Source | SS df MS Number of obs = 74
-------------+------------------------------ F( 3, 70) = 10.01
Model | 190636755 3 63545585.1 Prob > F = 0.0000
Residual | 444428641 70 6348980.58 R-squared = 0.3002
-------------+------------------------------ Adj R-squared = 0.2702
Total | 635065396 73 8699525.97 Root MSE = 2519.7

----------------------------------------------------------------------------------
price | Coef. Std. Err. t P>|t| [95% Conf. Interval]
-----------------+----------------------------------------------------------------
trunk | -287.6778 309.9737 -0.93 0.357 -905.9009 330.5452
weight | 1.172154 1.510518 0.78 0.440 -1.840479 4.184786
|
c.trunk#c.weight | .0754153 .0979483 0.77 0.444 -.1199365 .270767
|
_cons | 3284.654 4248.161 0.77 0.442 -5188.037 11757.34
----------------------------------------------------------------------------------

. margins, dydx(trunk) at((p5) weight) at((p50) weight) at((p95) weight) post

Average marginal effects Number of obs = 74
Model VCE : OLS

Expression : Linear prediction, predict()
dy/dx w.r.t. : trunk

1._at : weight = 1830 (p5)

2._at : weight = 3190 (p50)

3._at : weight = 4290 (p95)

------------------------------------------------------------------------------
| Delta-method
| dy/dx Std.
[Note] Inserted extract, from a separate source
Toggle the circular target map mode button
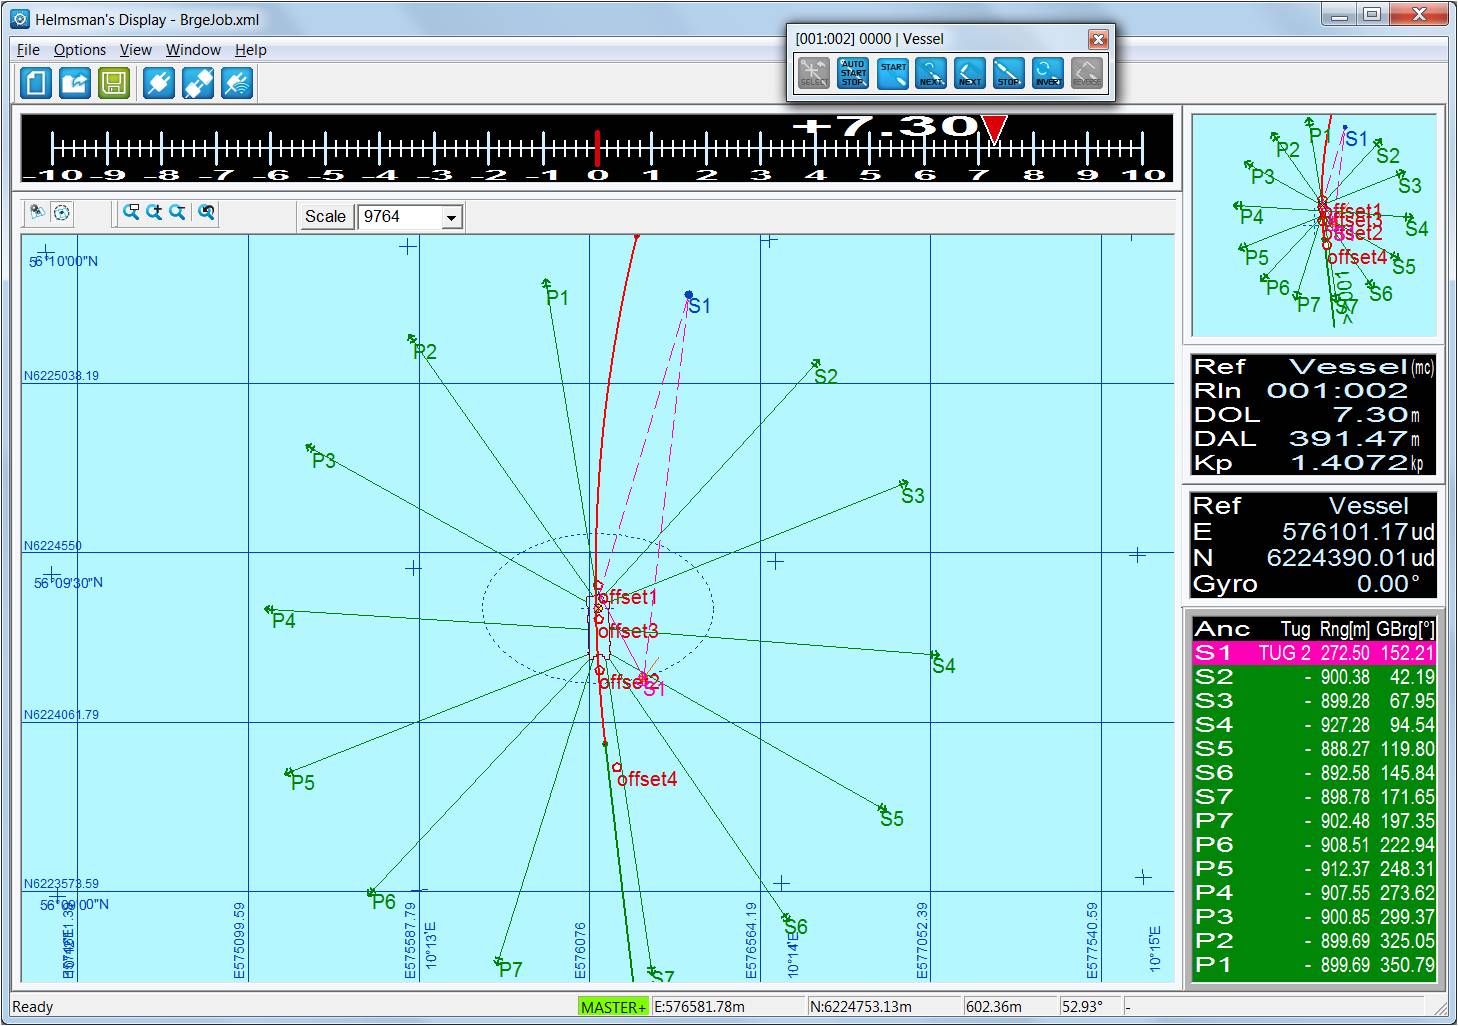This screenshot has height=1026, width=1458. tap(62, 212)
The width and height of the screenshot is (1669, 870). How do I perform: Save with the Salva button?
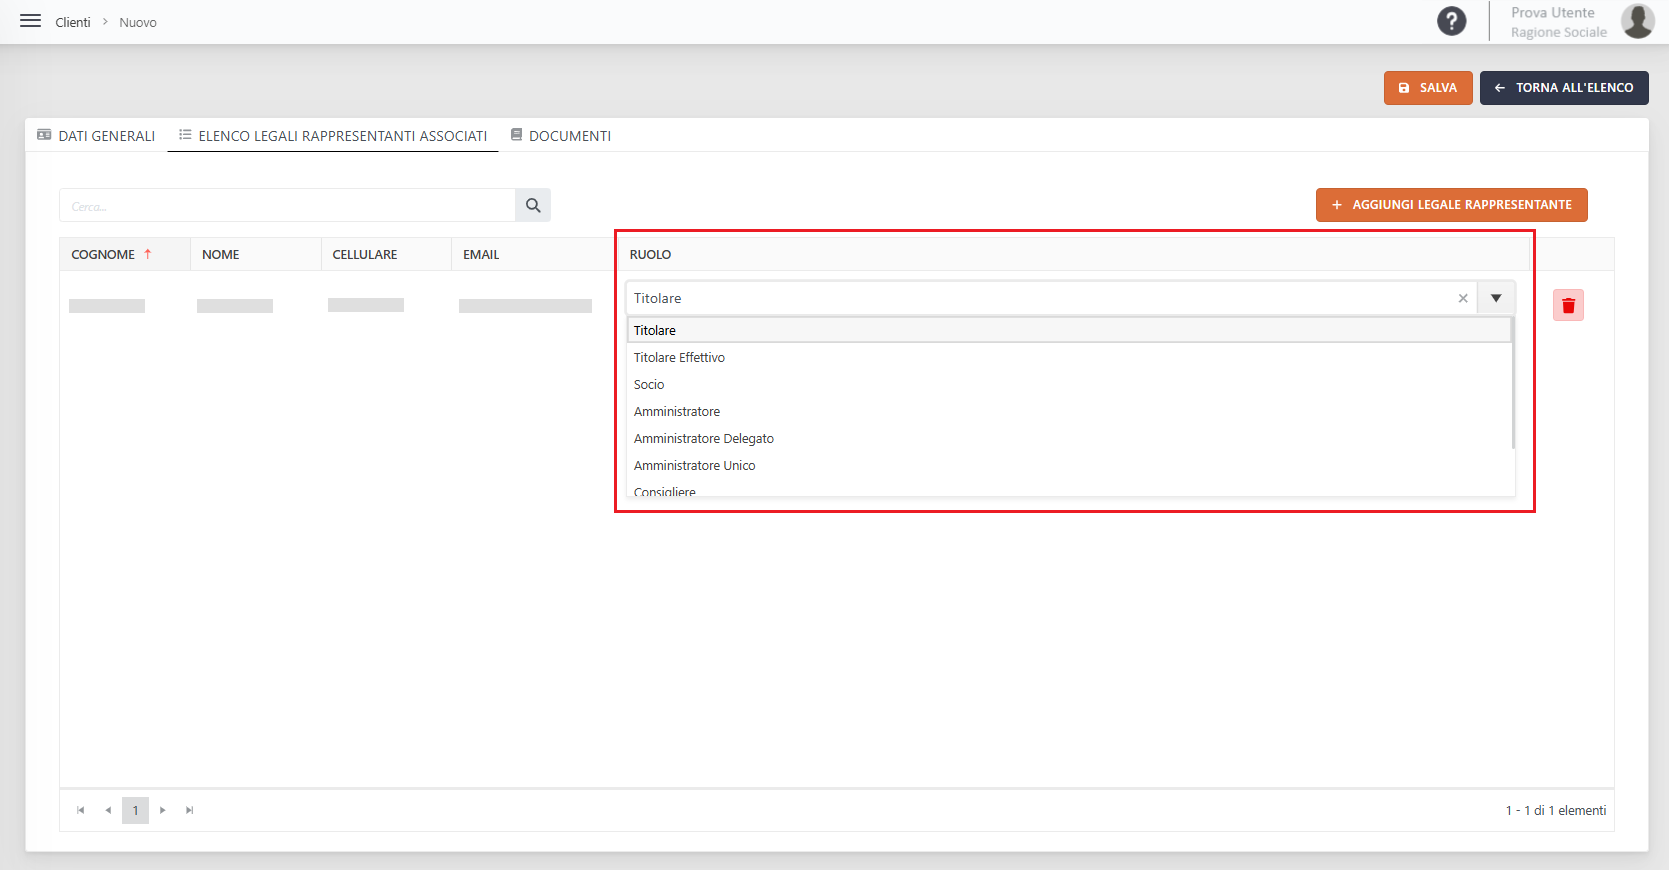[1428, 88]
Err. t P>|t| [95% Conf. Interval]
-------------+----------------------------------------------------------------
trunk |
_at |
1 | -149.6679 149.0747 -1.00 0.319 -446.9879 147.6521
2 | -47.10315 94.62805 -0.50 0.620 -235.8328 141.6265
3 | 35.85363 155.51 0.23 0.818 -274.3013 346.0086
------------------------------------------------------------------------------

.
. test _b[1._at] = _b[3._at]

( 1) [trunk]1bn._at - [trunk]3._at = 0

F( 1, 70) = 0.59
Prob > F = 0.4439

. test _b[2._at] = _b[3._at]

( 1) [trunk]2._at - [trunk]3._at = 0

F( 1, 70) = 0.59
Prob > F = 0.4439
I do not expect these tests to yield the same Fs and ps. How do I test the differences of these marginal effects?

P.S. I migrated this question from Stack Overflow to Statalist.